What the exercise asks ->
Could you return every one of the lines below, from first to last, without changing a single character?

Entries provided ->
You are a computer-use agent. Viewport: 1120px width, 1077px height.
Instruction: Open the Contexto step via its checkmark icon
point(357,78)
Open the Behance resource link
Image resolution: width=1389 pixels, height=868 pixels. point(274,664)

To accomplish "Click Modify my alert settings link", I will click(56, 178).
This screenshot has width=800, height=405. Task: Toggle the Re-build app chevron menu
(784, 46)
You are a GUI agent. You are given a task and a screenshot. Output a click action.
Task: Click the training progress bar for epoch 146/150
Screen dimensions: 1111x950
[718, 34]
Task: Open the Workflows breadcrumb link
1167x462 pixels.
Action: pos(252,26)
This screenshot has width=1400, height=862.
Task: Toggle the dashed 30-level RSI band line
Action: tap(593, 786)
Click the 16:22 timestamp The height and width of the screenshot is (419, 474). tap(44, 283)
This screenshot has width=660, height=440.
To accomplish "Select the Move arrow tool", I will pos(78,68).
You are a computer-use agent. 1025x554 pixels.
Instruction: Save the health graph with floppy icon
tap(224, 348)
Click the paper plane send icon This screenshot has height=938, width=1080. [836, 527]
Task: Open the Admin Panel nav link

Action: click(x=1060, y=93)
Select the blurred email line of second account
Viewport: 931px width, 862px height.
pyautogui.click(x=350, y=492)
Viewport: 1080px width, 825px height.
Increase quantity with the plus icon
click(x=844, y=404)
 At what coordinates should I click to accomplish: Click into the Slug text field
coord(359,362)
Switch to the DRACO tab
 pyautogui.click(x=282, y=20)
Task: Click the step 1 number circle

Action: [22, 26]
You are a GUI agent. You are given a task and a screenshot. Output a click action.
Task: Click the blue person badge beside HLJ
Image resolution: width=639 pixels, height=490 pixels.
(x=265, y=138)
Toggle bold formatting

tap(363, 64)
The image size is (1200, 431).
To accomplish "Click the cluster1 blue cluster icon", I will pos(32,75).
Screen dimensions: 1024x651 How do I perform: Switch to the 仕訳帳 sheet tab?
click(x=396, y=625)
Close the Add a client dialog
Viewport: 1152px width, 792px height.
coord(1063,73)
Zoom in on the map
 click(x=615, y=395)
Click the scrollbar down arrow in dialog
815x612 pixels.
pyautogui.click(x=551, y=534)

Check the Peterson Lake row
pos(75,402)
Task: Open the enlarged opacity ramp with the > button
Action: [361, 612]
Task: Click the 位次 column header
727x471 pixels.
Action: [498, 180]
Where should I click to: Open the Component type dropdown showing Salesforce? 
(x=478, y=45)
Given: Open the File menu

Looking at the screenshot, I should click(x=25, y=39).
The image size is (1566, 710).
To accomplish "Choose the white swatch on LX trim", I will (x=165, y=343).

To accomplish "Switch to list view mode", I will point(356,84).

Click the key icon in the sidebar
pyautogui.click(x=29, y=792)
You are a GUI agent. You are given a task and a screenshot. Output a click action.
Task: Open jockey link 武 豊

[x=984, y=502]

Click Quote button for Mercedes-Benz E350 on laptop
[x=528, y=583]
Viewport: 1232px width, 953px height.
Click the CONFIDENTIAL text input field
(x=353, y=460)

Written answer ->
You are a computer-use agent. Viewport: 1120px width, 1077px height.
Instruction: Open the Contexto step via its checkmark icon
point(357,78)
Open the Behance resource link
Image resolution: width=1389 pixels, height=868 pixels. point(274,664)

To accomplish "Click Modify my alert settings link", I will click(56, 178).
This screenshot has width=800, height=405. Task: Toggle the Re-build app chevron menu
(784, 46)
You are a GUI agent. You are given a task and a screenshot. Output a click action.
Task: Click the training progress bar for epoch 146/150
Screen dimensions: 1111x950
[718, 34]
Task: Open the Workflows breadcrumb link
1167x462 pixels.
Action: pos(252,26)
This screenshot has width=1400, height=862.
Task: Toggle the dashed 30-level RSI band line
Action: tap(593, 786)
Click the 16:22 timestamp The height and width of the screenshot is (419, 474). tap(44, 283)
This screenshot has width=660, height=440.
To accomplish "Select the Move arrow tool", I will pos(78,68).
You are a computer-use agent. 1025x554 pixels.
Instruction: Save the health graph with floppy icon
tap(224, 348)
Click the paper plane send icon This screenshot has height=938, width=1080. [836, 527]
Task: Open the Admin Panel nav link

Action: click(x=1060, y=93)
Select the blurred email line of second account
Viewport: 931px width, 862px height.
pyautogui.click(x=350, y=492)
Viewport: 1080px width, 825px height.
Increase quantity with the plus icon
click(x=844, y=404)
 At what coordinates should I click to accomplish: Click into the Slug text field
coord(359,362)
Switch to the DRACO tab
 pyautogui.click(x=282, y=20)
Task: Click the step 1 number circle

Action: [22, 26]
You are a GUI agent. You are given a task and a screenshot. Output a click action.
Task: Click the blue person badge beside HLJ
Image resolution: width=639 pixels, height=490 pixels.
(x=265, y=138)
Toggle bold formatting

tap(363, 64)
The image size is (1200, 431).
To accomplish "Click the cluster1 blue cluster icon", I will pos(32,75).
Screen dimensions: 1024x651 How do I perform: Switch to the 仕訳帳 sheet tab?
click(x=396, y=625)
Close the Add a client dialog
Viewport: 1152px width, 792px height.
coord(1063,73)
Zoom in on the map
 click(x=615, y=395)
Click the scrollbar down arrow in dialog
815x612 pixels.
pyautogui.click(x=551, y=534)

Check the Peterson Lake row
pos(75,402)
Task: Open the enlarged opacity ramp with the > button
Action: [361, 612]
Task: Click the 位次 column header
727x471 pixels.
Action: [498, 180]
Where should I click to: Open the Component type dropdown showing Salesforce? 
(x=478, y=45)
Given: Open the File menu

Looking at the screenshot, I should click(x=25, y=39).
The image size is (1566, 710).
To accomplish "Choose the white swatch on LX trim", I will (x=165, y=343).

To accomplish "Switch to list view mode", I will point(356,84).

Click the key icon in the sidebar
pyautogui.click(x=29, y=792)
You are a GUI agent. You are given a task and a screenshot. Output a click action.
Task: Open jockey link 武 豊

[x=984, y=502]

Click Quote button for Mercedes-Benz E350 on laptop
[x=528, y=583]
Viewport: 1232px width, 953px height.
Click the CONFIDENTIAL text input field
(x=353, y=460)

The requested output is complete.